> [YOUR ASSIGNMENT]: Exactly as they appear, transcribe the entries and skip any pictures.

> [INPUT FOR THIS TASK]:
■ ■ ■ ■ ■

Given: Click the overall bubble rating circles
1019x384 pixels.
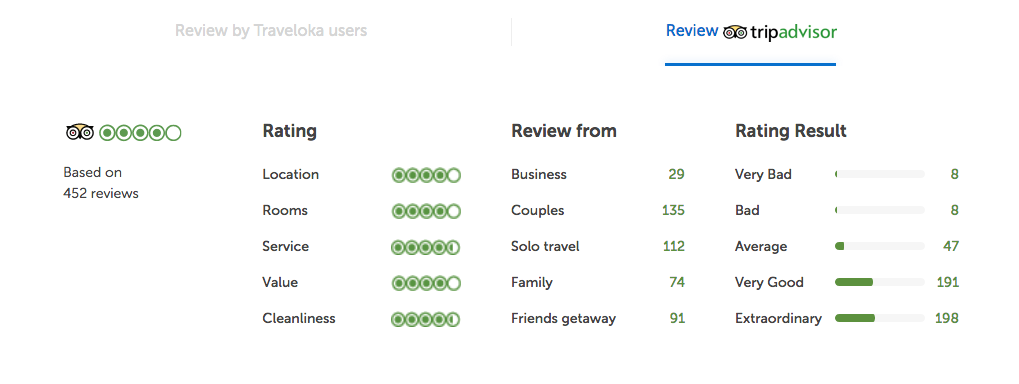Looking at the screenshot, I should point(140,133).
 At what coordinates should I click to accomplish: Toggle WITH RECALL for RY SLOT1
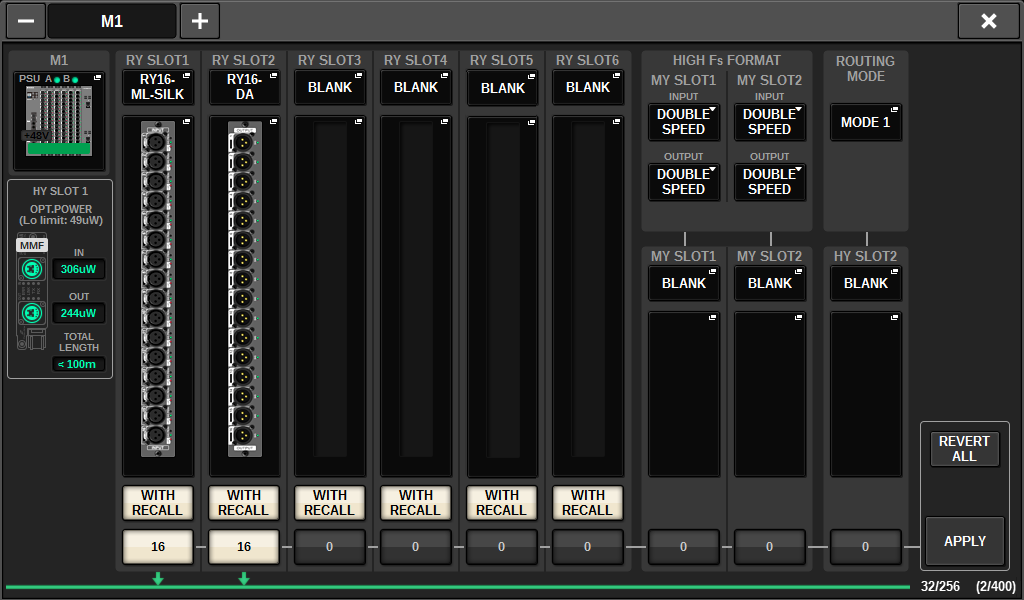[158, 503]
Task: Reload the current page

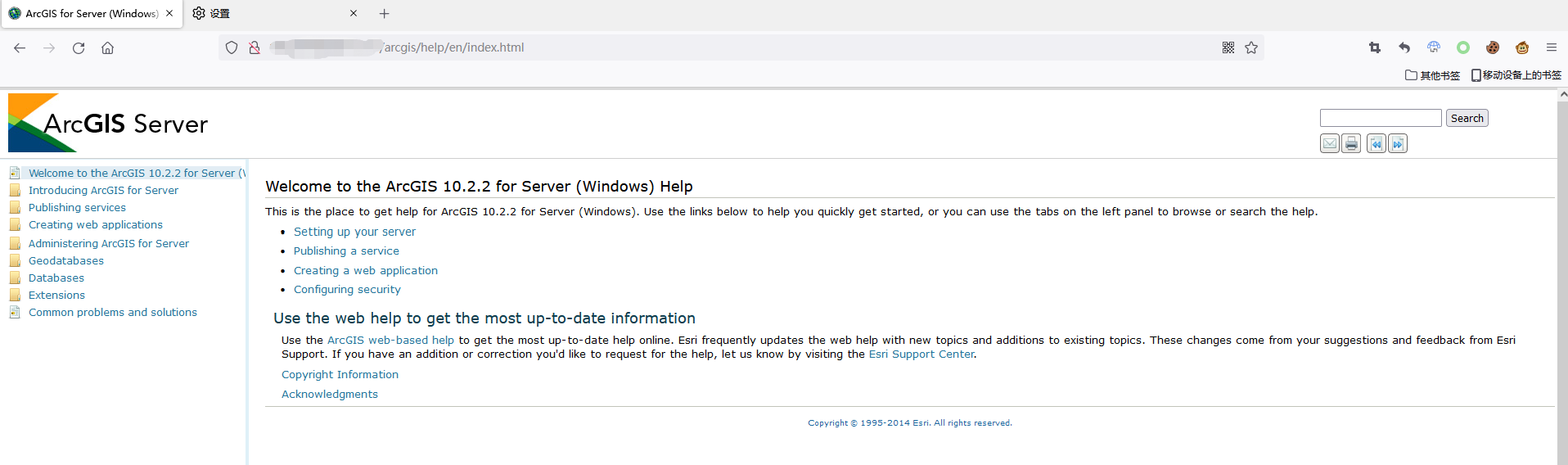Action: click(x=79, y=47)
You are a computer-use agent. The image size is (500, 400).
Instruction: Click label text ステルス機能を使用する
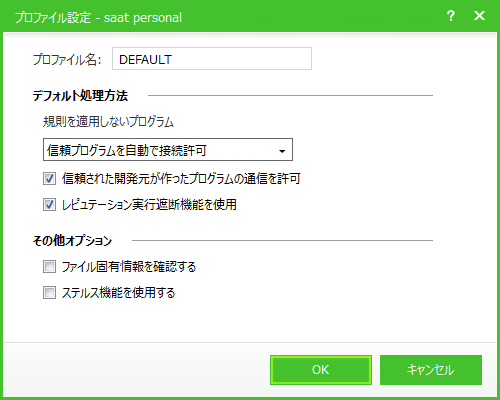point(118,293)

■ ■ ■ ■ ■

> [RESPONSE AREA]:
Given: Click the overall bubble rating circles
1019x384 pixels.
Looking at the screenshot, I should point(140,133).
 At what coordinates should I click to accomplish: Toggle WITH RECALL for RY SLOT1
[158, 503]
Task: Reload the current page

Action: click(x=79, y=47)
You are a computer-use agent. The image size is (500, 400).
Instruction: Click label text ステルス機能を使用する
point(118,293)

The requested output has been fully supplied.